For Gee, as a forensic pathologist, it was crucial to determine how the death was caused. He examined the pattern of injuries, the position of the body, the nature of the wounds, and endeavoured to reconstruct a form in which the injuries could have been sustained. This meant developing, sooner or later, some idea of what actually happened – the order of events. It also meant developing preconceived ideas about the situation, but this could be dangerous, though he saw no way to avoid it. Sometimes it led to mistakes. In his own mind he saw a clear and logical sequence of events for all four cases in the series so far.

‘I was quite wrong,’ Gee said. ‘It turned out that this particular girl [Atkinson] was indeed struck with a hammer, but the penetrating injuries were caused by the claws of the claw hammer, which was used on this occasion.’ He should have realized this, he said, by noticing that there was a small second abrasion alongside the main one on the side of the body and from the general pattern of marks on the abdomen. ‘I am sure I was misled on this occasion because of having developed this preconceived idea of two weapons being used – a hammer and a stabbing instrument of some kind.’

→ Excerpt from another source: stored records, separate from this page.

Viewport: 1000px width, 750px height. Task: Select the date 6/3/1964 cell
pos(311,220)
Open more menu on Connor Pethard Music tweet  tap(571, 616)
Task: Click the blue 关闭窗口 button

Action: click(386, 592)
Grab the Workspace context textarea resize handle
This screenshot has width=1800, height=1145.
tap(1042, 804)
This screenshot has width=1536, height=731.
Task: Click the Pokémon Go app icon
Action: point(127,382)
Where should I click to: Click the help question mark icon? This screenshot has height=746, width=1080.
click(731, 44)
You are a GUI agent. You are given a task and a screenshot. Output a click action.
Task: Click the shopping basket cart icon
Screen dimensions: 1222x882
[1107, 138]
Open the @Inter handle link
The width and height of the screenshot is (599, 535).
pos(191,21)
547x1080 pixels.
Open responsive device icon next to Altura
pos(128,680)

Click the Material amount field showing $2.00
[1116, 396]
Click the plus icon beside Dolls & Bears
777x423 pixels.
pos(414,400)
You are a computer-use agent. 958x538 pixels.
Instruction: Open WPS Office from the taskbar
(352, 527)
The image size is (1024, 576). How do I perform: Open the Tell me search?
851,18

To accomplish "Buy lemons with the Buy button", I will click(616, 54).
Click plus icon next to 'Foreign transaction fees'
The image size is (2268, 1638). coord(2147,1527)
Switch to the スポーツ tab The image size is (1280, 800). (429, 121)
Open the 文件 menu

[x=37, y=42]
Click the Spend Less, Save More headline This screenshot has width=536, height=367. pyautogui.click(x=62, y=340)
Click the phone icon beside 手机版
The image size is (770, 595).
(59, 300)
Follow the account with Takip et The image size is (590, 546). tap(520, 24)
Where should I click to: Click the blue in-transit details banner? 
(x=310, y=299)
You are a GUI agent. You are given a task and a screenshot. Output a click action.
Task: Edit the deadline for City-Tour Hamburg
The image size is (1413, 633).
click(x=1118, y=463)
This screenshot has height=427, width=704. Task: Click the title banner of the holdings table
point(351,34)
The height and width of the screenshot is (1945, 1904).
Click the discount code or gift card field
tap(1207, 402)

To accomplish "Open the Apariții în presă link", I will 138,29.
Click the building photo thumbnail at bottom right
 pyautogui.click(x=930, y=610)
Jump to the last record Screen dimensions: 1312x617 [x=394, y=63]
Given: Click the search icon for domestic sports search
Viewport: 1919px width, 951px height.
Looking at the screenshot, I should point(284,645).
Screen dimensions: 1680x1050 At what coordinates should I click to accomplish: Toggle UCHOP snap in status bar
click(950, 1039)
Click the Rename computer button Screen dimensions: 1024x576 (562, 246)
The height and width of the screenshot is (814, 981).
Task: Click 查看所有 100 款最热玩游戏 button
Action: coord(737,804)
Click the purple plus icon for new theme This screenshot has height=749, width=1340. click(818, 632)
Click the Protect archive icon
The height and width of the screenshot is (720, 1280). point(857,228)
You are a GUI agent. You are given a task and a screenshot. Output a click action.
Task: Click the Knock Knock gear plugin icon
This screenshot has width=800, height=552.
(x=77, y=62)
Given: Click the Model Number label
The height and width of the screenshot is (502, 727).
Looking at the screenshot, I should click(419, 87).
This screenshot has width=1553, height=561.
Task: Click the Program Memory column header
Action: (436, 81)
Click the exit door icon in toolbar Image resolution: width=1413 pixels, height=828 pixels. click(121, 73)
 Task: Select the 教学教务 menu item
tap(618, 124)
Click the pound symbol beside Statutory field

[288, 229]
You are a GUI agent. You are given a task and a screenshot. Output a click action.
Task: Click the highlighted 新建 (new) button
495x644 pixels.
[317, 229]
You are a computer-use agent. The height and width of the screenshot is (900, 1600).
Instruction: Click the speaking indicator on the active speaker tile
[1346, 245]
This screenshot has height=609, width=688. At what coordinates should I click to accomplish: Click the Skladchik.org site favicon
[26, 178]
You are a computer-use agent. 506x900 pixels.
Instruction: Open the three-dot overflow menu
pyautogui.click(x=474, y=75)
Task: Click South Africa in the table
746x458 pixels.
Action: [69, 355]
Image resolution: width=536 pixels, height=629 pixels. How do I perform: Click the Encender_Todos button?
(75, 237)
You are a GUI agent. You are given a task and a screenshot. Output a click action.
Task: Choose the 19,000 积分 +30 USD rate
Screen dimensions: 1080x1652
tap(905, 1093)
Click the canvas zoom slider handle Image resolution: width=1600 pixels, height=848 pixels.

A thorough search of the flat produced a diary among Atkinson’s meagre possessions. It contained the names of some fifty men, a good many of whom were probably clients. Two days after the body was found Domaille briefed the local news media about the latest killing.

This was a brutal murder, a very brutal murder. The man we are looking for could be a maniac. The leads that we are following are that there are a number of people in the area that I know knew this lady. I have her diary. This lists a lot of people, names a lot of people, and I would like to see all those people, I shall be making inquiries to trace them. I shall treat as a matter of complete confidentiality any information that comes to me. Anyone can ask to see me personally and I think it might be helpful to some people if they came forward to see me, rather than me making inquiries about some of the facts that I know.

Domaille’s team of ninety officers had begun working hard to learn more about the murdered woman. It emerged that Patricia Tina Atkinson’s family had lived in the Thorpe Edge district of Bradford and she had two brothers. In 1960, when she was sixteen years old, she met her husband, Ramen Mitra, a Pakistani, at a dance hall in the town. She was working as a burler and mender at a mill in Greengates, Bradford. Perhaps it was an omen that they married on All Fools Day – 1 April 1961. They then lived for a short time with her parents before moving to their own home at Girlington, an area of Bradford next to Manningham. During this period both of Tina’s parents died. She and Ramen, known to most people as ‘Ray’, had three daughters during subsequent years and went on to live mainly in the area of Thorpe Edge where Tina had grown up.